SUPPLIED TEXT:

Although the proposed RIAS structure with two main components was supported in each individual language group providing evidence for configural invariance of the RIAS (Meredith, 1993), it is unknown whether higher levels of factorial (measurement) invariance hold across the four language groups. The higher levels of measurement invariance are (e.g., Meredith, 1993; Widaman & Reise, 1997) metric invariance (invariant factor loadings across groups), scalar invariance (invariant factor loadings and intercepts across groups), and invariance of residual variances (invariant factor loadings, intercepts, and residual variances across groups). Configural invariance indicates that the factor structure is the same across groups but does not warrant that the observed variables measure the latent construct in the same way. Metric invariance implies that the observed variables are related to the latent variable equivalently across groups. This level of invariance allows a comparison of the groups in terms of path coefficients and covariances between observed and latent variables (Chen, Sousa, & West, 2005) and predictive or convergent validity from one group can be transferred to other groups (Widaman & Reise, 1997). Scalar invariance implies that group differences in observed means are due to a difference in latent means and, so, permits a comparison of the groups in terms of factor and observed means and variances (Widaman & Reise, 1997). This level of invariance allows practitioners to compare results of different language versions and assess individuals with a migration background in their native language when they have insufficient language skills in the country of resettlement (Sattler, 2001), which has become increasingly important as migration has increased worldwide in recent decades (Eurostat, 2014; U.S. Department of Homeland Security, 2013). Finally, invariance of residual variances allows a comparison of residual variances across groups (Chen et al., 2005).
The goal of the present study was to assess measurement invariance of the U.S., Danish, German, and Spanish versions of the RIAS for a single-factor structure, an oblique two-factor structure with a verbal and nonverbal factor, and a bifactor structure with a general, a verbal, and a nonverbal factor using standardized data of the standardization samples. The analysis of standardized data is desirable in situations where not identical tests are administered (e.g., Cudeck, 1989; Kim & Ferree, 1981) and is most relevant for practice, where very often standardized test scores are calculated and interpreted. Because invariance of residual variances holds rather rarely (e.g., Van De Schoot, Schmidt, De Beuckelaer, Lek, & Zondervan-Zwijnenburg, 2015), results were expected to provide evidence for scalar invariance but not invariance of residual variances.

SUPPLIED RECORDS:
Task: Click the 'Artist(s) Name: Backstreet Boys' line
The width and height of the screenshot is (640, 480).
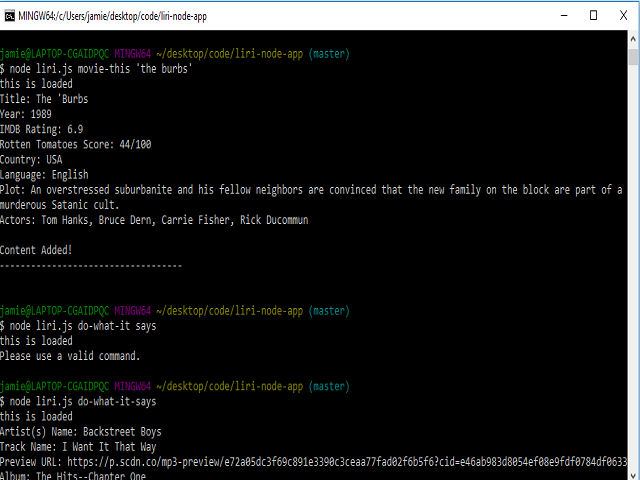Action: pos(80,431)
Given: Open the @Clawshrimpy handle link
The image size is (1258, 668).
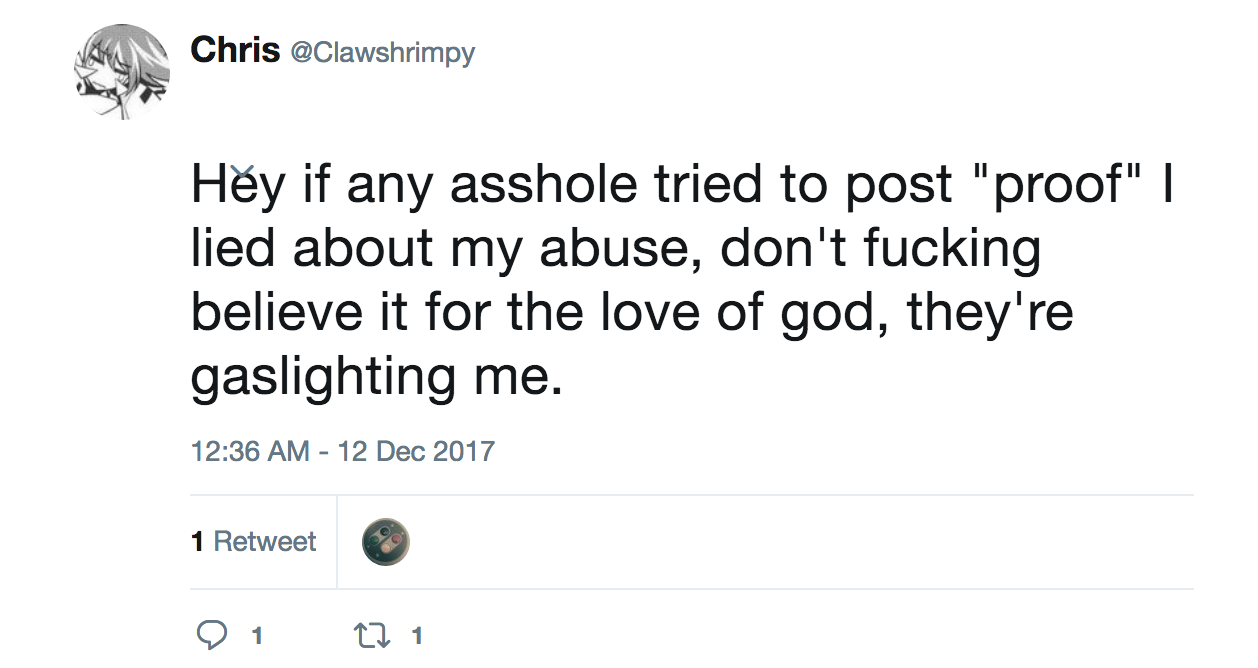Looking at the screenshot, I should [382, 52].
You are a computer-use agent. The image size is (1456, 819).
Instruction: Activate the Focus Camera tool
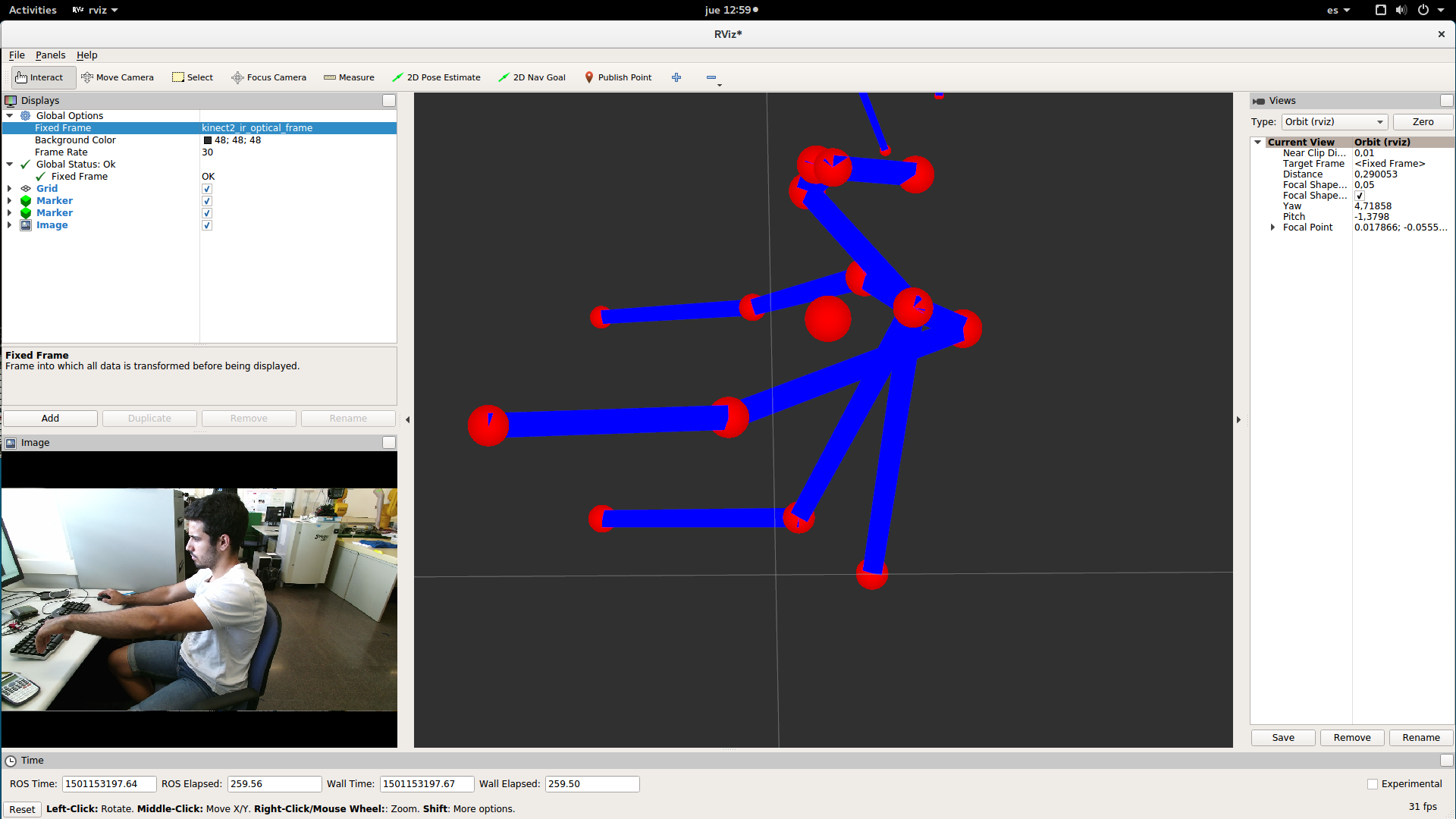pyautogui.click(x=269, y=77)
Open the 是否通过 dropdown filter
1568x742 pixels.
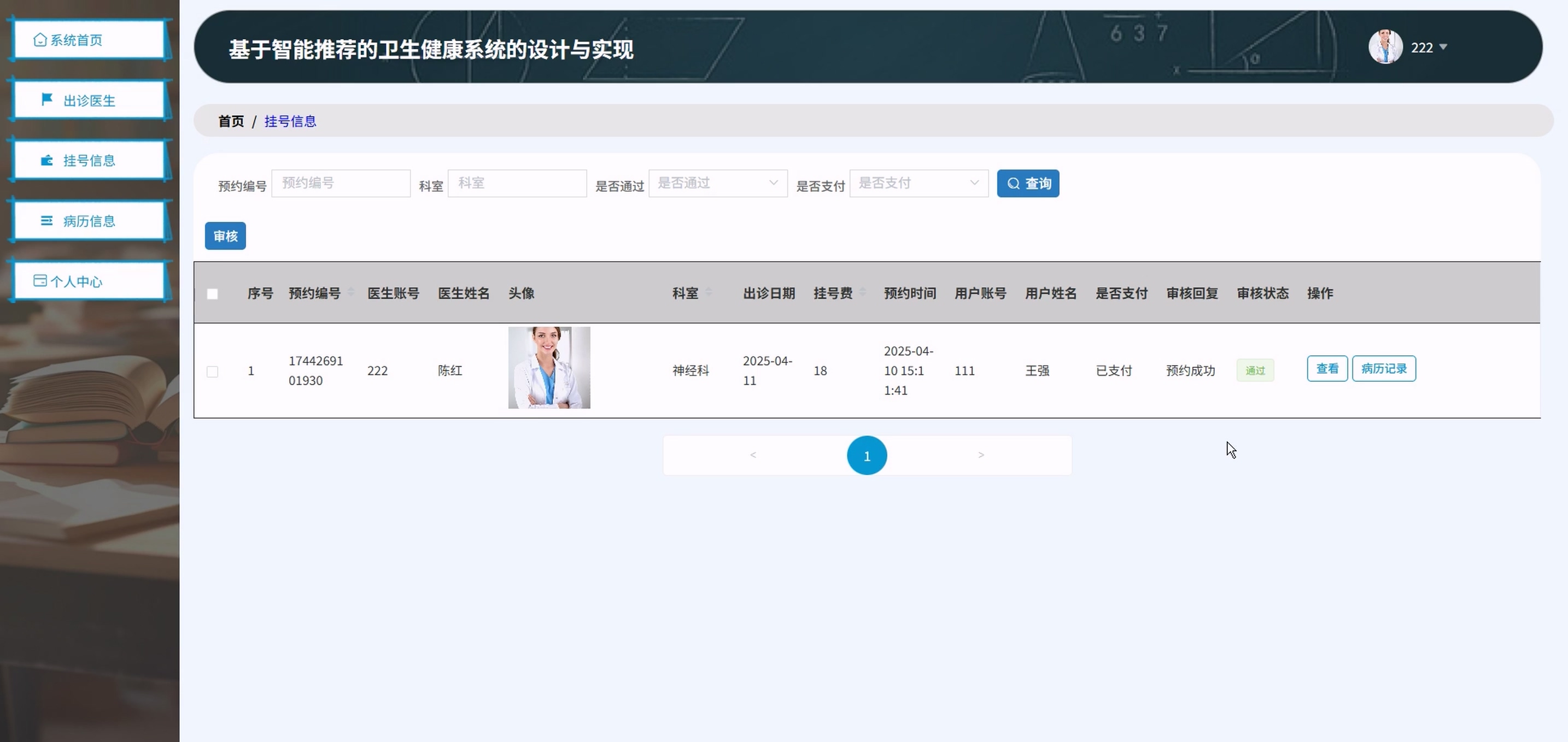pos(718,183)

TASKS TO COMPLETE:
**A.** According to the passage on measurement invariance of the RIAS, what does metric invariance imply?
**B.** Rewrite the rows from the line with "Given: Open the @Clawshrimpy handle link" to the last line of the rows, swapping "dropdown filter" for "filter menu" and changing nothing else. Give only those lines, and leave the pictures out of your answer.
The passage on measurement invariance and the rows are separate, unrelated material.

TASK RESPONSES:
**A.** Metric invariance implies that the observed variables are related to the latent variable equivalently across groups.

**B.**
Given: Open the @Clawshrimpy handle link
The image size is (1258, 668).
Looking at the screenshot, I should [382, 52].
You are a computer-use agent. The image size is (1456, 819).
Instruction: Activate the Focus Camera tool
pyautogui.click(x=269, y=77)
Open the 是否通过 filter menu
1568x742 pixels.
pos(718,183)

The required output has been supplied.